— Start of INPUT ROWS —

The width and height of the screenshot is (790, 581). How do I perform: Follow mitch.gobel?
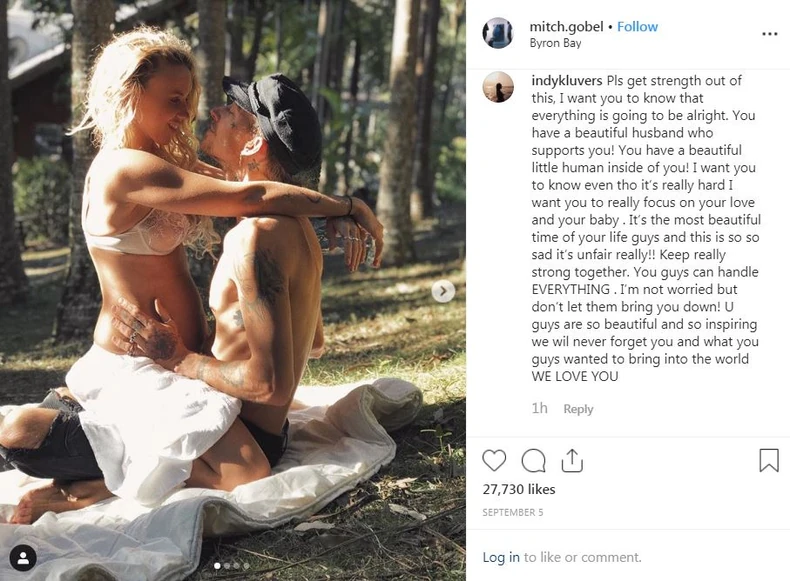click(x=637, y=27)
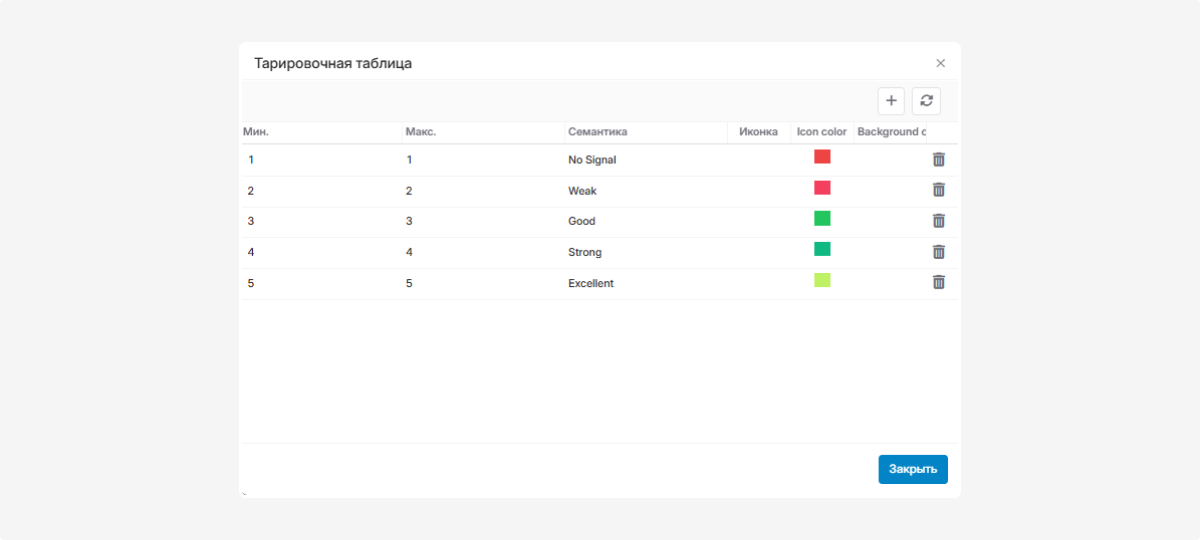Select the Иконка column header
This screenshot has width=1200, height=540.
pos(758,132)
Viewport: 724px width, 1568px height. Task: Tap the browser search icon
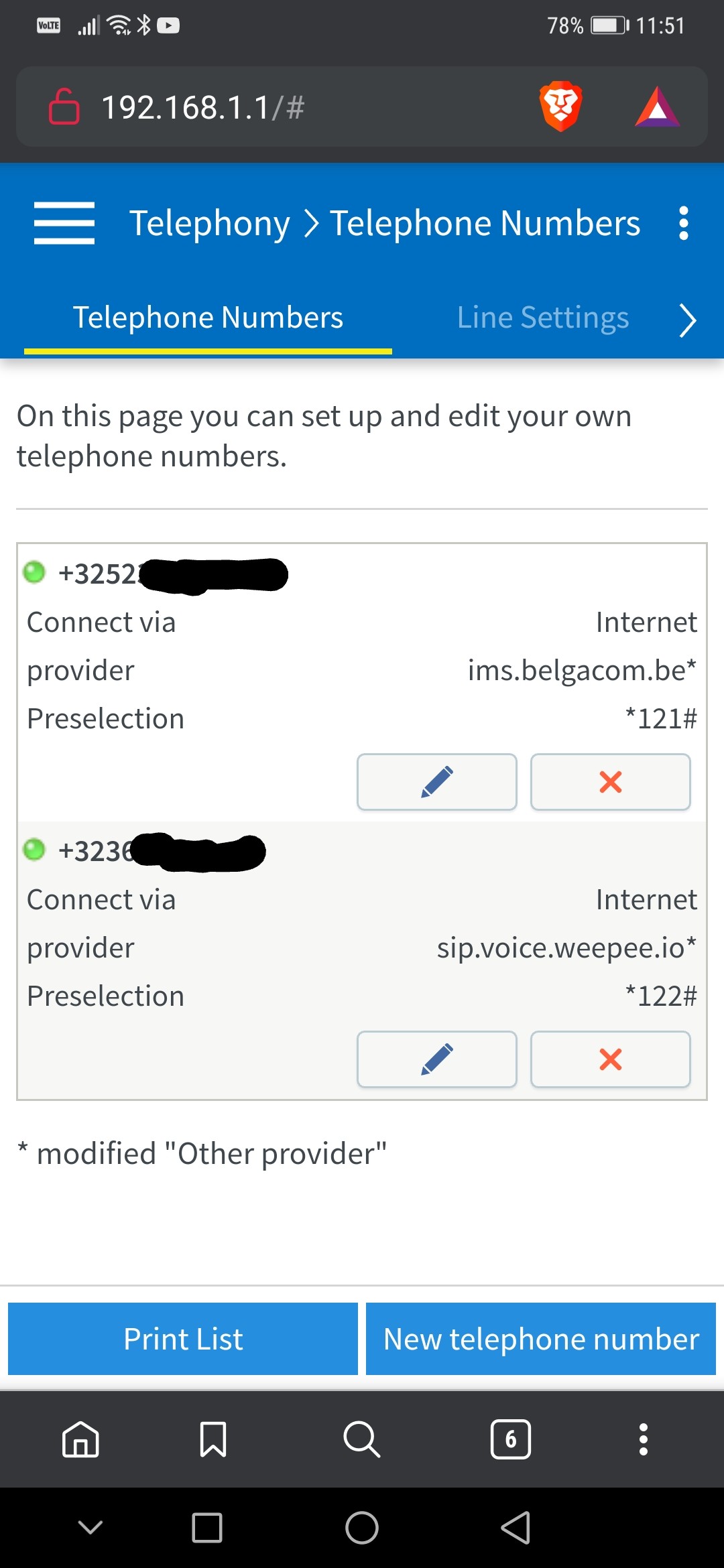pyautogui.click(x=361, y=1439)
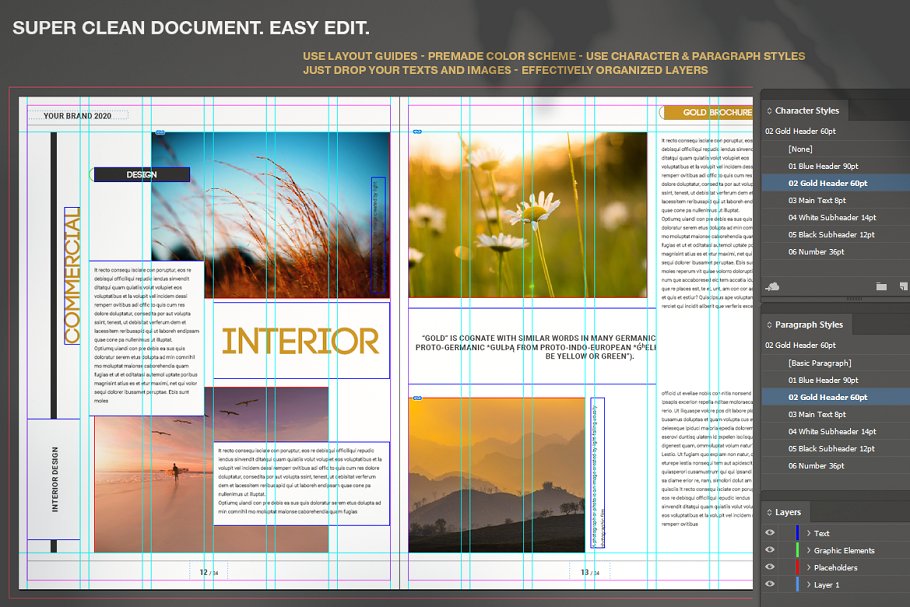Click the CC Libraries cloud icon
Viewport: 910px width, 607px height.
tap(771, 287)
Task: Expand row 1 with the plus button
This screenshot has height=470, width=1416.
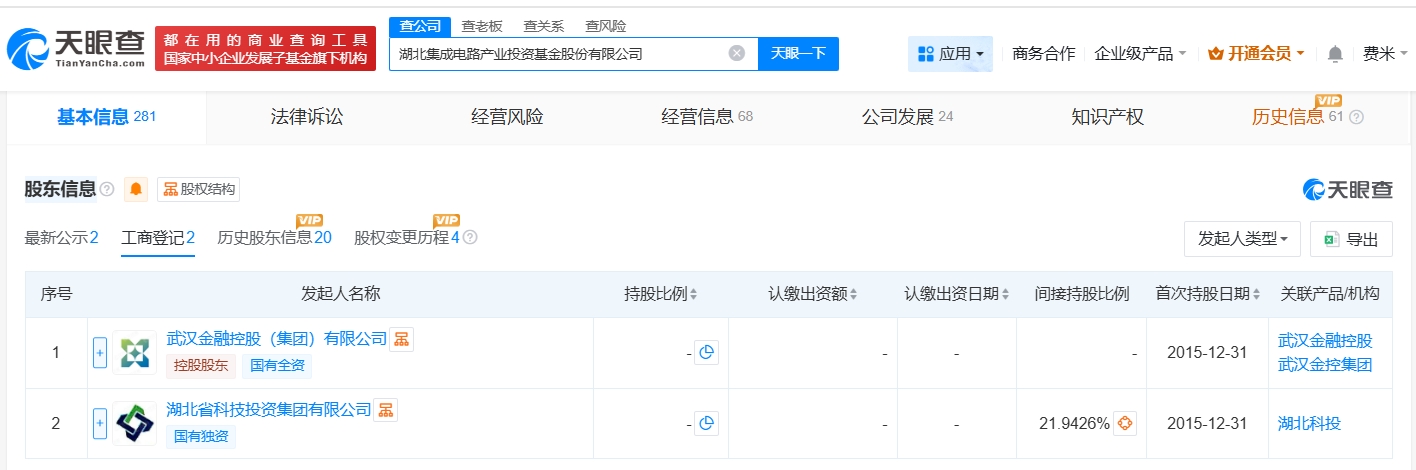Action: 100,353
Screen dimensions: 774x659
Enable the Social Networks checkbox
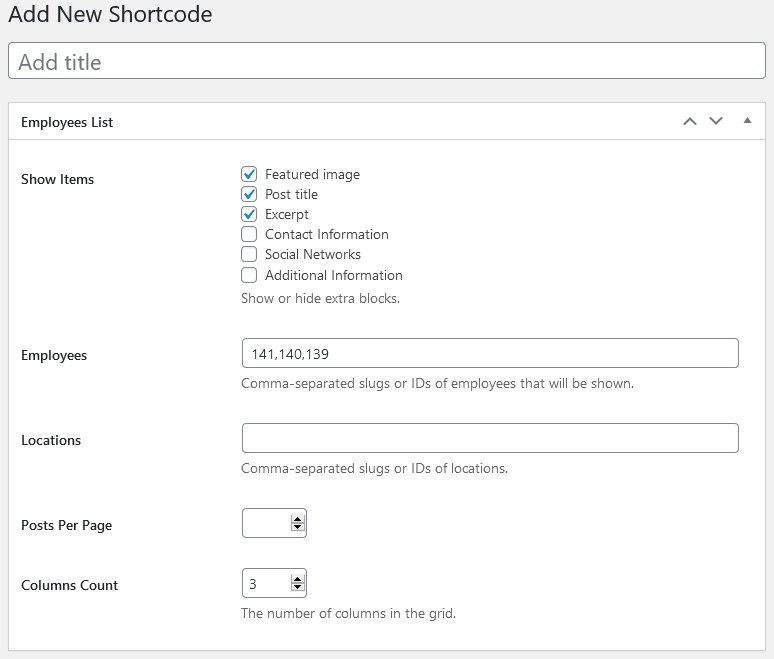249,254
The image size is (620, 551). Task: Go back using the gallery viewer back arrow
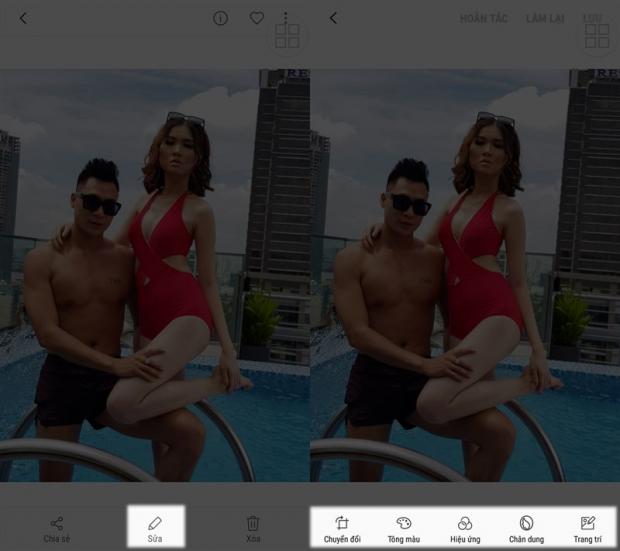23,18
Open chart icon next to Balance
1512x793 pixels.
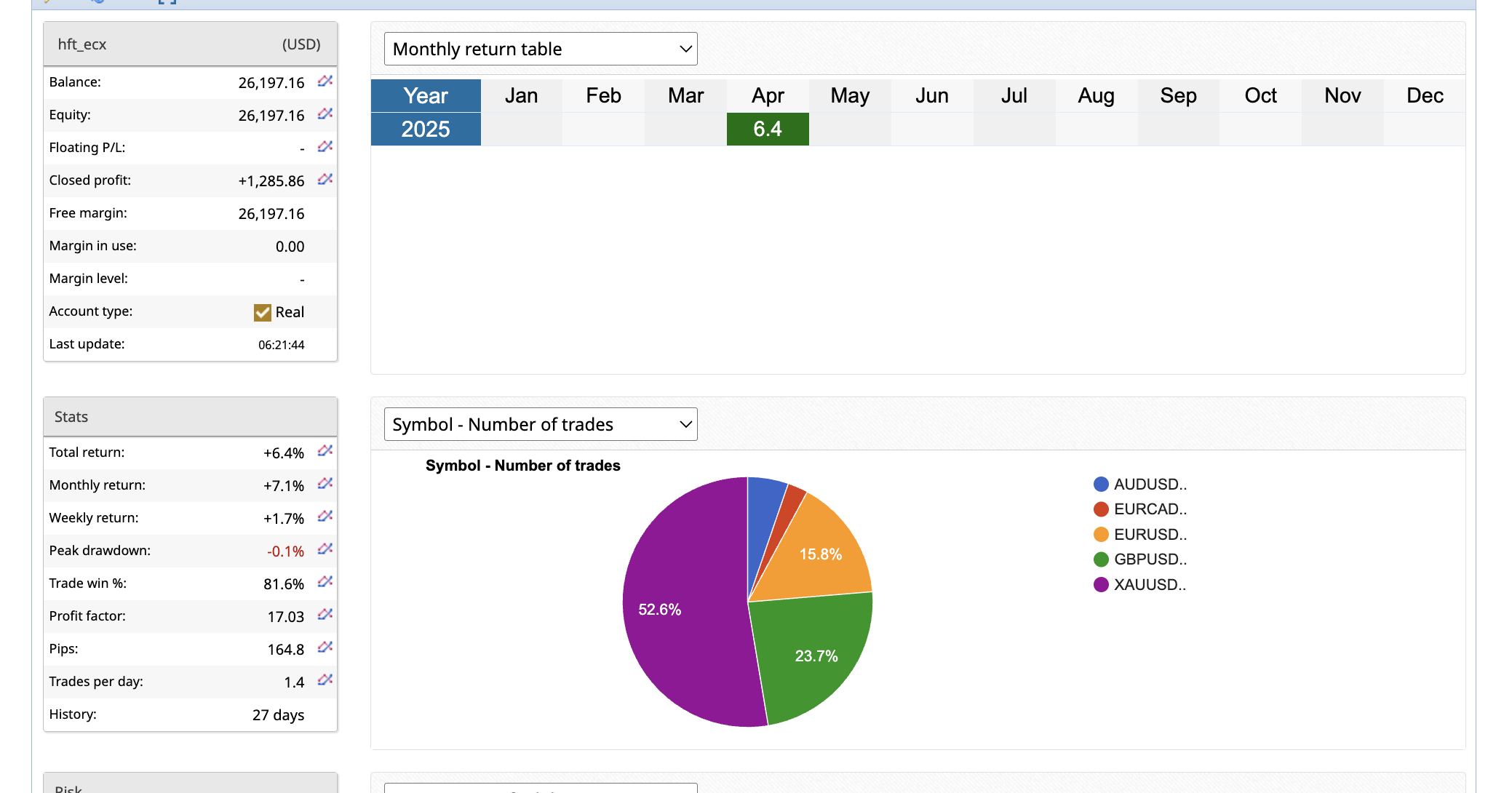[325, 81]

— End of INPUT ROWS —

» YOUR OBJECTIVE
Please print all the records above again word for word, leaving out the pictures.

» CORRECT RESPONSE
The width and height of the screenshot is (790, 581). How do I perform: Follow mitch.gobel?
click(x=637, y=27)
Select the Иконка column header
This screenshot has width=1200, height=540.
pos(758,132)
Viewport: 724px width, 1568px height. Task: Tap the browser search icon
pyautogui.click(x=361, y=1439)
Click the CC Libraries cloud icon
Viewport: 910px width, 607px height.
tap(771, 287)
Task: Expand row 1 with the plus button
This screenshot has height=470, width=1416.
Action: 100,353
Screen dimensions: 774x659
Enable the Social Networks checkbox
249,254
The image size is (620, 551). Task: Go back using the gallery viewer back arrow
23,18
Open chart icon next to Balance
1512x793 pixels.
[325, 81]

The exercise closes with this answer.